- EXERCISE TASK -
Please repeat the entire listing below, line for line, without changing anything.

════

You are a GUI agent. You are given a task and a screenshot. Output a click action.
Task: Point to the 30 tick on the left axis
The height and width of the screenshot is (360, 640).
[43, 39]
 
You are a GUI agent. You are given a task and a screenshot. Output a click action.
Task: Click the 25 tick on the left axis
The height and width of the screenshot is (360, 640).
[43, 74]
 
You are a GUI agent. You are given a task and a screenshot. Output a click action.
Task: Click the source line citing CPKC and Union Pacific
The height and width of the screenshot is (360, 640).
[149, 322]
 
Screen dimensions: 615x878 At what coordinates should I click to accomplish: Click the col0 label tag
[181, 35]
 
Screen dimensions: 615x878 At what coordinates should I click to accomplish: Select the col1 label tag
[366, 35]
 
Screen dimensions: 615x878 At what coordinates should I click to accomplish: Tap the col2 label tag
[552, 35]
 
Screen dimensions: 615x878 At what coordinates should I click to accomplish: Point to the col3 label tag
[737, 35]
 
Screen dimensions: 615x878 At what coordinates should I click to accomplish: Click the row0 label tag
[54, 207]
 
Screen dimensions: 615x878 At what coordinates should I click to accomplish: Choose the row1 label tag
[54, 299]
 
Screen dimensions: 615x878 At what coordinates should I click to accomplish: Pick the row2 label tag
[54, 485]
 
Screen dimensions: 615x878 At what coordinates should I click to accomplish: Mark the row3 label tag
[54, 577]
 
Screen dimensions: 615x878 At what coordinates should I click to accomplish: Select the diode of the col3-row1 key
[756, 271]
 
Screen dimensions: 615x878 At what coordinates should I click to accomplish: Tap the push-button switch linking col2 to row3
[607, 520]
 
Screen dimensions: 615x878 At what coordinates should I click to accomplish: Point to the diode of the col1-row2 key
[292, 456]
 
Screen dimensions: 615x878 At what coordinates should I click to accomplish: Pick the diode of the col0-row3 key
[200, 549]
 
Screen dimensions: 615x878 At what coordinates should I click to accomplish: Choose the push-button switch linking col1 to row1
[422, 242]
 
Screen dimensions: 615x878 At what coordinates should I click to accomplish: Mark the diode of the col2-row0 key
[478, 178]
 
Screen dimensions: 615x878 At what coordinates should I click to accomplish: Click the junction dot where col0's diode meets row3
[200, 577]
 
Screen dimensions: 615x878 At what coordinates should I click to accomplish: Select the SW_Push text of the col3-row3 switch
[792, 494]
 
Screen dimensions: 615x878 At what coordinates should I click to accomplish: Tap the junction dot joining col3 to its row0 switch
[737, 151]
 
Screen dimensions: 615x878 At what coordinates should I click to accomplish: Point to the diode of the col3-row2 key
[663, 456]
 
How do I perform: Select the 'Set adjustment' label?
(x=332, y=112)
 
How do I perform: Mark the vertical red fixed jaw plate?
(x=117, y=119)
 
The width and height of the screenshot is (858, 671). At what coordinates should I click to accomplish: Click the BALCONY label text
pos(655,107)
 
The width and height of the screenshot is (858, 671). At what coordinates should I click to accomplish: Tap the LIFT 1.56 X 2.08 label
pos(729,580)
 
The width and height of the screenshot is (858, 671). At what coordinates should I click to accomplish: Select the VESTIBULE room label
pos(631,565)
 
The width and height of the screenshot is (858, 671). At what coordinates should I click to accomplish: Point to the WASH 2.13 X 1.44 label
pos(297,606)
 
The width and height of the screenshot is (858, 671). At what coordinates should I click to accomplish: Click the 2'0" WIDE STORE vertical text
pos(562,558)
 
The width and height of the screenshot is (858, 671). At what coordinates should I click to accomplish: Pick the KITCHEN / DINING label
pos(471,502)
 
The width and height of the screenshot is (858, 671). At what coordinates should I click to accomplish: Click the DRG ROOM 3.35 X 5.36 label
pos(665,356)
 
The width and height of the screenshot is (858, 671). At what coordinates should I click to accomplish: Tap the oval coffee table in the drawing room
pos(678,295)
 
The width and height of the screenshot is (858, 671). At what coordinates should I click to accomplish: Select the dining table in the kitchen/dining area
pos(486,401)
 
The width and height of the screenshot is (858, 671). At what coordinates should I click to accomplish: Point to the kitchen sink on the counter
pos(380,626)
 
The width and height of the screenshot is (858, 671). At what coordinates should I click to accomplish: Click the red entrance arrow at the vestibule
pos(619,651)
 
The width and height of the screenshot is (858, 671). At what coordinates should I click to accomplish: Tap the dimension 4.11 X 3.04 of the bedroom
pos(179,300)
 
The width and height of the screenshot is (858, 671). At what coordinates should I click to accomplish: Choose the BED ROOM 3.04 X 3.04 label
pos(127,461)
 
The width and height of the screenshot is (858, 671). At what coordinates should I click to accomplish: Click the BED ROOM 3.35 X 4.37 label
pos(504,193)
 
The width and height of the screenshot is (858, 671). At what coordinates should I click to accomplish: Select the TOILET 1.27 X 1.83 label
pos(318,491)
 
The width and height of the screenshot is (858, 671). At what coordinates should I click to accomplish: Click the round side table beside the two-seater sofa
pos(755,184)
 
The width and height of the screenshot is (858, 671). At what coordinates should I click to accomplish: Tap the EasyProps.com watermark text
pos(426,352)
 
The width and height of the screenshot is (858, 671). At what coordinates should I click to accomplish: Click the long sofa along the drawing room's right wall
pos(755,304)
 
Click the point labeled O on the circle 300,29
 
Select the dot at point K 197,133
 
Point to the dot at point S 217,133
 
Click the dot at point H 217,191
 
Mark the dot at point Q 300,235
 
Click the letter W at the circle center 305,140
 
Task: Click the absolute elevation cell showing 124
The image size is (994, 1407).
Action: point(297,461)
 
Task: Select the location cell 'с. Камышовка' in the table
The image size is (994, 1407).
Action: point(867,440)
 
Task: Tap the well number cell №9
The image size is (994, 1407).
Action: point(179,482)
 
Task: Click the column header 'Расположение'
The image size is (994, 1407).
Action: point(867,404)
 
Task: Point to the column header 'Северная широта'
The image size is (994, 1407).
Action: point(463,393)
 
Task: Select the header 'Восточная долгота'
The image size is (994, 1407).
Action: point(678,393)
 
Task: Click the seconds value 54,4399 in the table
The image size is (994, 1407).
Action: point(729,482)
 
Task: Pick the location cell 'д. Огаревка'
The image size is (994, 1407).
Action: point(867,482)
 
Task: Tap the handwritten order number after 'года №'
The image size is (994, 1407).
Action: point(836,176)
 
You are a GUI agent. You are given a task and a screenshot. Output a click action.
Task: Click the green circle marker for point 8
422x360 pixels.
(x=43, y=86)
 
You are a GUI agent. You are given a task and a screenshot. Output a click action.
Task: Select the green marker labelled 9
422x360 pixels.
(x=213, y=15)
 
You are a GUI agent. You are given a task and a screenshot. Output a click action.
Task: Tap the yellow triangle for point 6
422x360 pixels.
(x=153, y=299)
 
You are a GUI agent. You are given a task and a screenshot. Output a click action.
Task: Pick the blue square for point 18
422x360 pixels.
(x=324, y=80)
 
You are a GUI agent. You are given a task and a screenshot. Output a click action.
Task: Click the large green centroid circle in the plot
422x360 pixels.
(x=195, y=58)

════

- TASK ANSWER -
You are a GUI agent. You are given a task and a screenshot. Output a click action.
Task: Point to the 30 tick on the left axis
The height and width of the screenshot is (360, 640).
[43, 39]
 
You are a GUI agent. You are given a task and a screenshot. Output a click action.
Task: Click the 25 tick on the left axis
The height and width of the screenshot is (360, 640).
[43, 74]
 
You are a GUI agent. You are given a task and a screenshot. Output a click action.
Task: Click the source line citing CPKC and Union Pacific
The height and width of the screenshot is (360, 640).
[149, 322]
 
Screen dimensions: 615x878 At what coordinates should I click to accomplish: Click the col0 label tag
[181, 35]
 
Screen dimensions: 615x878 At what coordinates should I click to accomplish: Select the col1 label tag
[366, 35]
 
Screen dimensions: 615x878 At what coordinates should I click to accomplish: Tap the col2 label tag
[552, 35]
 
Screen dimensions: 615x878 At what coordinates should I click to accomplish: Point to the col3 label tag
[737, 35]
 
Screen dimensions: 615x878 At what coordinates should I click to accomplish: Click the row0 label tag
[54, 207]
 
Screen dimensions: 615x878 At what coordinates should I click to accomplish: Choose the row1 label tag
[54, 299]
 
Screen dimensions: 615x878 At what coordinates should I click to accomplish: Pick the row2 label tag
[54, 485]
 
Screen dimensions: 615x878 At what coordinates should I click to accomplish: Mark the row3 label tag
[54, 577]
 
Screen dimensions: 615x878 At what coordinates should I click to accomplish: Select the diode of the col3-row1 key
[756, 271]
 
Screen dimensions: 615x878 At what coordinates should I click to accomplish: Tap the push-button switch linking col2 to row3
[607, 520]
 
Screen dimensions: 615x878 At what coordinates should I click to accomplish: Point to the diode of the col1-row2 key
[292, 456]
 
Screen dimensions: 615x878 At what coordinates should I click to accomplish: Pick the diode of the col0-row3 key
[200, 549]
 
Screen dimensions: 615x878 At what coordinates should I click to accomplish: Choose the push-button switch linking col1 to row1
[422, 242]
 
Screen dimensions: 615x878 At what coordinates should I click to accomplish: Mark the diode of the col2-row0 key
[478, 178]
 
Screen dimensions: 615x878 At what coordinates should I click to accomplish: Click the junction dot where col0's diode meets row3
[200, 577]
 
Screen dimensions: 615x878 At what coordinates should I click to accomplish: Select the SW_Push text of the col3-row3 switch
[792, 494]
 
Screen dimensions: 615x878 At what coordinates should I click to accomplish: Tap the junction dot joining col3 to its row0 switch
[737, 151]
 
Screen dimensions: 615x878 At what coordinates should I click to accomplish: Point to the diode of the col3-row2 key
[663, 456]
 
How do I perform: Select the 'Set adjustment' label?
(x=332, y=112)
 
How do I perform: Mark the vertical red fixed jaw plate?
(x=117, y=119)
 
The width and height of the screenshot is (858, 671). At what coordinates should I click to accomplish: Click the BALCONY label text
pos(655,107)
 
The width and height of the screenshot is (858, 671). At what coordinates should I click to accomplish: Tap the LIFT 1.56 X 2.08 label
pos(729,580)
 
The width and height of the screenshot is (858, 671). At what coordinates should I click to accomplish: Select the VESTIBULE room label
pos(631,565)
 
The width and height of the screenshot is (858, 671). At what coordinates should I click to accomplish: Point to the WASH 2.13 X 1.44 label
pos(297,606)
 
The width and height of the screenshot is (858, 671). At what coordinates should I click to accomplish: Click the 2'0" WIDE STORE vertical text
pos(562,558)
 
The width and height of the screenshot is (858, 671). At what coordinates should I click to accomplish: Pick the KITCHEN / DINING label
pos(471,502)
 
The width and height of the screenshot is (858, 671). At what coordinates should I click to accomplish: Click the DRG ROOM 3.35 X 5.36 label
pos(665,356)
 
The width and height of the screenshot is (858, 671). At what coordinates should I click to accomplish: Tap the oval coffee table in the drawing room
pos(678,295)
 
The width and height of the screenshot is (858, 671). At what coordinates should I click to accomplish: Select the dining table in the kitchen/dining area
pos(486,401)
 
The width and height of the screenshot is (858, 671). At what coordinates should I click to accomplish: Point to the kitchen sink on the counter
pos(380,626)
 
The width and height of the screenshot is (858, 671). At what coordinates should I click to accomplish: Click the red entrance arrow at the vestibule
pos(619,651)
 
The width and height of the screenshot is (858, 671). At what coordinates should I click to accomplish: Tap the dimension 4.11 X 3.04 of the bedroom
pos(179,300)
 
The width and height of the screenshot is (858, 671). At what coordinates should I click to accomplish: Choose the BED ROOM 3.04 X 3.04 label
pos(127,461)
 
The width and height of the screenshot is (858, 671). At what coordinates should I click to accomplish: Click the BED ROOM 3.35 X 4.37 label
pos(504,193)
 
The width and height of the screenshot is (858, 671). At what coordinates should I click to accomplish: Select the TOILET 1.27 X 1.83 label
pos(318,491)
 
The width and height of the screenshot is (858, 671). At what coordinates should I click to accomplish: Click the round side table beside the two-seater sofa
pos(755,184)
 
The width and height of the screenshot is (858, 671). At what coordinates should I click to accomplish: Tap the EasyProps.com watermark text
pos(426,352)
 
The width and height of the screenshot is (858, 671). At what coordinates should I click to accomplish: Click the long sofa along the drawing room's right wall
pos(755,304)
 
Click the point labeled O on the circle 300,29
 
Select the dot at point K 197,133
 
Point to the dot at point S 217,133
 
Click the dot at point H 217,191
 
Mark the dot at point Q 300,235
 
Click the letter W at the circle center 305,140
 
Task: Click the absolute elevation cell showing 124
The image size is (994, 1407).
Action: point(297,461)
 
Task: Select the location cell 'с. Камышовка' in the table
The image size is (994, 1407).
Action: point(867,440)
 
Task: Tap the well number cell №9
The image size is (994, 1407).
Action: point(179,482)
 
Task: Click the column header 'Расположение'
The image size is (994, 1407).
Action: point(867,404)
 
Task: Point to the column header 'Северная широта'
The image size is (994, 1407).
Action: point(463,393)
 
Task: Select the header 'Восточная долгота'
The image size is (994, 1407).
Action: point(678,393)
 
Task: Click the seconds value 54,4399 in the table
The image size is (994, 1407).
Action: point(729,482)
 
Task: Pick the location cell 'д. Огаревка'
The image size is (994, 1407).
Action: point(867,482)
 
Task: Tap the handwritten order number after 'года №'
The image size is (994, 1407).
Action: point(836,176)
 
You are a GUI agent. You are given a task and a screenshot. Output a click action.
Task: Click the green circle marker for point 8
422x360 pixels.
(x=43, y=86)
 
You are a GUI agent. You are given a task and a screenshot. Output a click action.
Task: Select the green marker labelled 9
422x360 pixels.
(x=213, y=15)
 
You are a GUI agent. You are given a task and a screenshot. Output a click action.
Task: Tap the yellow triangle for point 6
422x360 pixels.
(x=153, y=299)
 
You are a GUI agent. You are given a task and a screenshot. Output a click action.
Task: Pick the blue square for point 18
422x360 pixels.
(x=324, y=80)
 
You are a GUI agent. You are given a task and a screenshot. Output a click action.
Task: Click the large green centroid circle in the plot
422x360 pixels.
(x=195, y=58)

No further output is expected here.